We have basic throttling support in git-annex for rsync,
but none for any special remotes. A good first step would be to expose
this in the webapp, and ensure that `git-annex-shell` also honors it when
sending/receiving data.

We actually need two speed controls, one for upload and one for download.

It is probably not necessary to throttle git push/pull operations, as the
data transfers tend to be small. Only throttling file transfers is
essential.

## possibility: trickle

Since `git-annex transferkeys` is a separate process, one easy option would
be to run it inside `trickle`. If the user changes the bandwidth limits,
it could kill the transfer and restart it with different trickle options.

Problem: Not all special remotes support resuming transfers, so this is
suboptimal. (So too are the pause/resume buttons, when using those
remotes!)

`trickle` is available for OSX as well as Linux and BSDs.
<http://hints.macworld.com/comment.php?mode=view&cid=65362>
<http://mac.softpedia.com/get/Network-Admin/Trickle.shtml>
It is probably not easily available for Android, as it uses `LD_PRELOAD`.

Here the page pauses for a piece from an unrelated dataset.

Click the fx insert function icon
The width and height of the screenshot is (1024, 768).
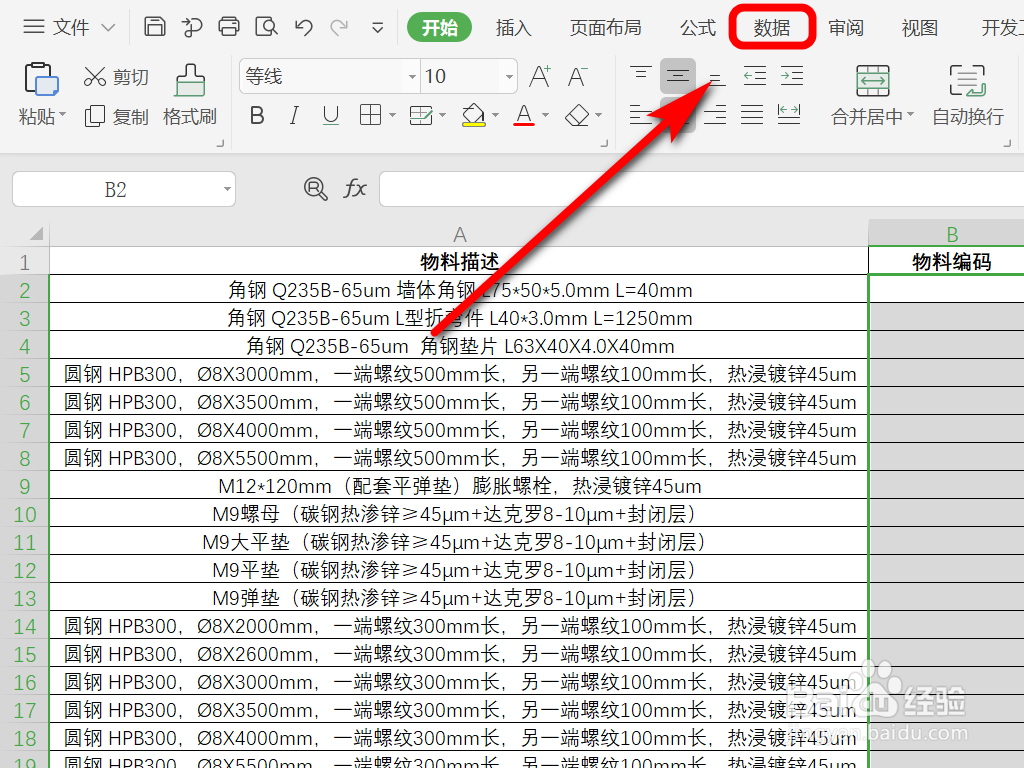tap(356, 189)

## possibility: built in IO limiting

A cleaner method would be to do the limiting inside git-annex. We already
have metered file IO. It should be possible to make the meter not only report
on the transfer speed, but detect when it's going too fast, and delay. This
will delay the file streaming through the special remote's transfer code,
so should work for a variety of special remotes. (Not for rsync or bup
or git-annex-shell though, so those need to be handled separately.)

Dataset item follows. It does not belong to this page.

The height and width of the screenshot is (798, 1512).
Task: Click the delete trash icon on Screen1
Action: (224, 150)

Should work well for uploads at least. I don't know how well it would work
for throttling downloads; the sender may just keep sending data and the
data buffer before it gets to the IO meter. Maybe once the buffers fill the
OS would have the TCP throttled down. Needs investigation; trickle claims
to throttle downloads.

## communications channels

There would need to be a communication channel for the assistant to tell
`git annex transferkeys` when the rate limit has changed. It could for
example send it a SIGUSR1, and then leave it up to the process to reload
the git config. Inside the IO meter, we could have an MVar that contains
the current throttle value, so the IO meter could check it each time it's
called and adjust its throttling appropriately.

Ideally, the assistant could also communicate in the same way with
`git-annex-shell` to tell it when the limit has changed. Since
`git-annex-shell` uses rsync, it would need to abort the transfer, and rely
on the other side retrying to start it up with the new limit.